Kanaan called on the international community to act to protect these laws from the “Israeli disregard.”
"The issue is about preventing the creation of an international precedent that permits the cancellation of laws in occupied territories,” he said.
"Silence toward Israel means replacing international law with the law of the jungle, where the strong devour the weak.”
Jordan retained its right to oversee religious affairs in East Jerusalem under the 1994 Wadi Araba Peace Treaty with Israel.
In March 2013, Jordan’s King Abdullah II and Palestinian President Mahmoud Abbas signed an agreement granting the kingdom the right to "custodianship and defence of Jerusalem and the holy sites” in the occupied Palestinian lands.
Jordan, stemming from the Hashemite custodianship and the legal mandate that predates the occupation laws, "represents an international pressure force that rejects this overreach," Kanaan said.
Jordanian outcry
Jordan has already denounced the Israeli decisions as “illegal,” a "blatant violation of international law,” and an assault on Palestinians’ right to an independent state.

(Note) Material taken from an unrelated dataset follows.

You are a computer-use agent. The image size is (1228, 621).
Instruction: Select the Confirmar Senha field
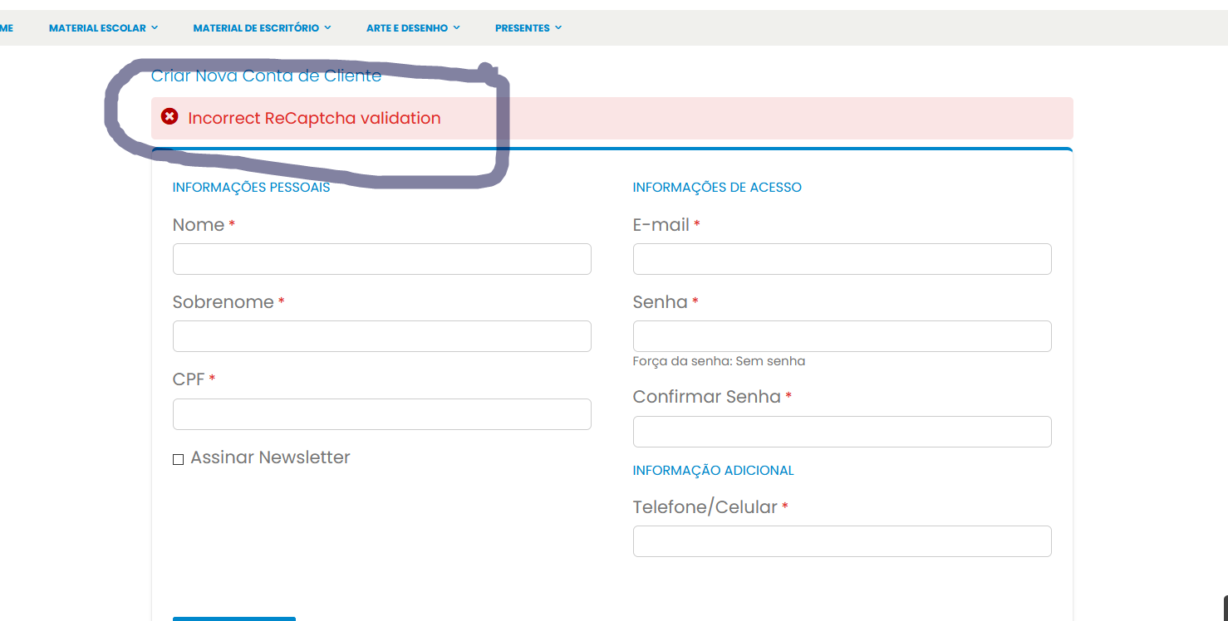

In a Sunday statement, the Jordanian Foreign Ministry said the Israeli measures aim to impose “unlawful Israeli sovereignty, entrench settlement activity, and impose a new legal and administrative reality in the occupied West Bank.”
The steps constitute “a flagrant breach of international law, an undermining of the two-state solution, and an attack on the inalienable right of the Palestinian people to establish their independent, sovereign state on the June 4, 1967 lines with occupied Jerusalem as its capital,” the ministry said, stressing that Israel has “no sovereignty over occupied Palestinian land.”
Jordan reiterated its “absolute rejection and condemnation” of unilateral, illegal, and null measures in the West Bank and warned that the policies of Israel’s far-right government fuel cycles of violence and instability in the region.
It urged the international community to meet its legal and moral responsibilities “and compel Israel and its extremist government to stop its dangerous escalation in the occupied West Bank and the inflammatory statements of its officials.”
The International Court of Justice declared Israel’s occupation of Palestinian territory illegal in a landmark opinion in July 2024 and called for the evacuation of all settlements in the West Bank and East Jerusalem.